De l'autre, un pays, la France, qui est la seconde grande puissance militaire européenne, et une puissance nucléaire de premier rang. Et un Etat français qui détient depuis la naissance d'EADS en 1999, 15% du capital. Et qui n'a jamais lâché le groupe par gros temps. L'Etat s'est révélé un actionnaire exemplaire. Il a des droits depuis toujours car il a constamment investi dans la défense et soutenu EADS.

 

Entre ces deux pays, il y a l'Allemagne qui n'est pas une puissance nucléaire et dont le budget militaire est en berne. Et qui a annulé des commandes de matériels fabriqués par EADS : hélicoptères militaires Tigre et NH 90 notamment.

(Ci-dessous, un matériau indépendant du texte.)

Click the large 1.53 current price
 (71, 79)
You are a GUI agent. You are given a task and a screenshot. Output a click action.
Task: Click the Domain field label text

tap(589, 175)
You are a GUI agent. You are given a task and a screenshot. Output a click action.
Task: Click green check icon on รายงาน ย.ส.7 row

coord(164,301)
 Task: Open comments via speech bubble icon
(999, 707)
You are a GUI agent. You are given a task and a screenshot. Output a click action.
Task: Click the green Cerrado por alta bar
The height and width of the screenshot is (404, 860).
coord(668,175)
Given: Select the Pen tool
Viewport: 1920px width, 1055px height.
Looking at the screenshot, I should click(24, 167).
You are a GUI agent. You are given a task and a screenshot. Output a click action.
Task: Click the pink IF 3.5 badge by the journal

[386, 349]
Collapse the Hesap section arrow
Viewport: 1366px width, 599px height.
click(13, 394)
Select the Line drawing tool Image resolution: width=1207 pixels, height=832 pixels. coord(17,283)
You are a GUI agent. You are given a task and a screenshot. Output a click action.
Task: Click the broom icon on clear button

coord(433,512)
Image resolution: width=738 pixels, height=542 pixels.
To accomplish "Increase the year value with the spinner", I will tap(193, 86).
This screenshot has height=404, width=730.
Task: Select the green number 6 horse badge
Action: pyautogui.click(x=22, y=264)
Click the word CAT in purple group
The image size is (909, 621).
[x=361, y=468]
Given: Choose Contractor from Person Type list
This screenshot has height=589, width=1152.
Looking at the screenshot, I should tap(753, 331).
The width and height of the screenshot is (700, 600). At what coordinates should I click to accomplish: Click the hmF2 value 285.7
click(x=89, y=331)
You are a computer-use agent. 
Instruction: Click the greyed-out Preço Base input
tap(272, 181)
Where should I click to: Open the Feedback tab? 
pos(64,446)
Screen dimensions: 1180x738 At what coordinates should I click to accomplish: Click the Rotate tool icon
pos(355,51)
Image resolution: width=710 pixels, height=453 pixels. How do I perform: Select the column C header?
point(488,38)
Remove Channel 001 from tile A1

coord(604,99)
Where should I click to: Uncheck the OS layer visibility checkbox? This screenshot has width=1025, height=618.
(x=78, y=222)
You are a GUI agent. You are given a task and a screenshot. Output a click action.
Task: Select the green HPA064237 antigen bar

L'Etat allemand n'est pas présent au capital. C'est un groupe privé, Daimler, qui porte les intérêts allemands. Berlin a zéro droit. Mais en tant qu'Etat, il a son mot à dire.

 

Pour certains nationalistes allemands qui ont toujours poussé à grignoter du terrain au sein d'EADS et à se réapproprier des technologies, toute diminution de l'influence allemande au sein d'un ensemble plus vaste - ce qui sera le cas au sein d'EADS-BAE - est inadmissible. Certains dans l'entourage de la Chancelière poussent pour qu'elle tente un coup de force afin d'obtenir les mêmes droits que l'Etat français.

 

La dernière idée en date est de former un bloc de contrôle franco-allemand public au sein du futur géant en le dotant d'une minorité de blocage représentant environ 27% du capital. Une drôle d'idée car détenir une minorité de blocage n'a jamais interdit une OPA, ne permet pas d'intervenir sur le versement du dividende, ni de stopper une acquisition en cash... Bref, aux yeux de plusieurs spécialistes, l'action spécifique apporte plus de droits.

 

Mais pour Berlin, elle ne suffit pas. L'Allemagne estime qu'elle sera marginalisée face à la France si elle n'est pas au capital. Et il n'y a pas 36 solutions : soit Berlin entre au capital et rachète les titres de Daimler et cela coûte 4 milliards d'euros ; soit Paris sort, ce qui semble hautement improbable.

 

Sur le fond, le dossier avance bien


Cette semaine a permis des avancées sur de nombreux sujets, affirme-t-on du côté d'EADS. Les trois états ont listé leurs demandes (garanties sur l'emploi, les investissements, les sites industriels etc...) ce qui est normal. Berlin a pris du retard sur Paris et Londres. Mais les négociateurs du projet restent raisonnablement optimistes d'aboutir d'ici au 10 octobre, date butoir fixée par la réglementation boursière britannique.